A letter from the wife of Lt Cormack's nephew appears in today's (29th March '14) Daily Telegraph: Click (scroll down to Museum workers solve First World War mystery) which gives a plausible explanation as to why the CWGC's commemoration was 'No known grave' until recent years - an unfortunate case of mistaken nationality at the time of death.

Museum workers solve First World War mystery

SIR – Petersfield has a small museum, which has put on a special display of artefacts from the First World War. My husband lost two uncles during the war and has loaned the museum some interesting items relating to these two brave men for display.

One uncle was a pilot in 204 Squadron of the RAF and died on October 27 1918. After the war, the Commonwealth War Graves Commission (CWGC) confirmed on three occasions in writing that neither had a known grave.

However, two young museum workers organising the exhibition did some research and found that, in fact, the original information held by the CWGC was incorrect, and that Lt Philip Frederick Cormack did, indeed, have a grave, in a French cemetery in Belgium.

An English researcher visited the cemetery in 2009, found a grave with the name Cormack on a cross, and realised that the name was English and he should not have been there. The French confirmed that they had no record of a Cormack being killed. It seems that, shortly after being shot down in 1918, he was found by the Belgians, who mistook him for a Frenchman, and he was buried in the Machelen cemetery 25 miles from Ghent.

The mistake was rectified 95 years later, when the CWGC replaced the French cross with a British headstone last December.

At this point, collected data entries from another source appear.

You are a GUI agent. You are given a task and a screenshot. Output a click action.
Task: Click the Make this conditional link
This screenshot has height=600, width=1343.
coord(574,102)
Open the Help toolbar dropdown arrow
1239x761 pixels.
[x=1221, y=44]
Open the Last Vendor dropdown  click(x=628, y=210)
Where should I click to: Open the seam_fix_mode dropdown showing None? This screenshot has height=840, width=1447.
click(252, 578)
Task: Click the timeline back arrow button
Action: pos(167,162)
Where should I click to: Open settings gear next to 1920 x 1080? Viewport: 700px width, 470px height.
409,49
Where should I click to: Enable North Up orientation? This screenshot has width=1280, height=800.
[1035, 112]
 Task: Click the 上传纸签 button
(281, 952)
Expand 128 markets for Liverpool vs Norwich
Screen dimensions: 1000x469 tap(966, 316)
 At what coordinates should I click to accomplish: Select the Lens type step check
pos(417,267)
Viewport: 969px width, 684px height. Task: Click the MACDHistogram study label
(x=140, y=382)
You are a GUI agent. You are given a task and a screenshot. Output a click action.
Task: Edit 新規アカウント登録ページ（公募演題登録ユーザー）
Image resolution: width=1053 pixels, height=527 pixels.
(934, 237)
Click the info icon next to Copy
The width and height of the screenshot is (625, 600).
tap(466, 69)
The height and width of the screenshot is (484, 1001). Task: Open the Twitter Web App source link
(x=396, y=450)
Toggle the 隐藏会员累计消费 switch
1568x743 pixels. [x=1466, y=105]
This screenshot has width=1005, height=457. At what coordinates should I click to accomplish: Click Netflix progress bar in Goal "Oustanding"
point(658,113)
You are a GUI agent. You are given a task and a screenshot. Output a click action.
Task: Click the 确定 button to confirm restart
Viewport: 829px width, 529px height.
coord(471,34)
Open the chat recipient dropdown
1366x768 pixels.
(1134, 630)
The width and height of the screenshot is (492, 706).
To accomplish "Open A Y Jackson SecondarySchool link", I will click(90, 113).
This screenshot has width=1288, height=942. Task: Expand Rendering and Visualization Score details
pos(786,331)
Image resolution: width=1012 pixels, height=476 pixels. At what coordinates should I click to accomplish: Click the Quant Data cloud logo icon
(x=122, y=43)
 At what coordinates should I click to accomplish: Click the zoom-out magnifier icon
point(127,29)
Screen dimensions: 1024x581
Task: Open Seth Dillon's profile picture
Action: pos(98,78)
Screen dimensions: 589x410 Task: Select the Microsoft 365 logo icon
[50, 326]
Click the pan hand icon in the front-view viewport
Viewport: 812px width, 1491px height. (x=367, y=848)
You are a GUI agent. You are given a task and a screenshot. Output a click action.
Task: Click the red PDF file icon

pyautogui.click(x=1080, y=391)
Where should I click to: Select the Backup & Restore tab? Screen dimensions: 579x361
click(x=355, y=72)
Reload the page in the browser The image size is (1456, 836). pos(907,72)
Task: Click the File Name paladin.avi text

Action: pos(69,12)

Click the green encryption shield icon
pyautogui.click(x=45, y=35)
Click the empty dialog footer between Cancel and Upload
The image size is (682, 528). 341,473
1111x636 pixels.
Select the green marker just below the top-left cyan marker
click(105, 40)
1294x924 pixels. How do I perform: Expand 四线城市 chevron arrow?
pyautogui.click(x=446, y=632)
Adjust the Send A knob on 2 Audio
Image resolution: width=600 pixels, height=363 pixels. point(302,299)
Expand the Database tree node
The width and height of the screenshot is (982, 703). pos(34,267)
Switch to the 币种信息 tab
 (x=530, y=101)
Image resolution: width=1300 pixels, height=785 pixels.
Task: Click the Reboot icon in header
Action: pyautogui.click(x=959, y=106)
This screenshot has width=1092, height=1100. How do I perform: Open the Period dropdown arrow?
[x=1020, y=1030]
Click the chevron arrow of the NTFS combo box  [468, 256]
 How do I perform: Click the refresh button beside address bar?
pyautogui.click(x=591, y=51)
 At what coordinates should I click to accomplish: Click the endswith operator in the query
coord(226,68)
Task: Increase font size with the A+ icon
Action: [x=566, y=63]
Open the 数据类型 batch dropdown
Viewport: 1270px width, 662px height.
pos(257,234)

Doubtless Petersfield Museum was able to identify that there was a grave from the updated CWGC's database, but the credit for discovering the location must surely be down to the 'local researcher' (CWGC link in post #1) / the 'English researcher' (in the letter) who notified the CWGC and Dave's (Croonaert) 'French sources' of c.1997 in Post # 4, who discovered that it wasn't the grave of a Frenchman in the first place?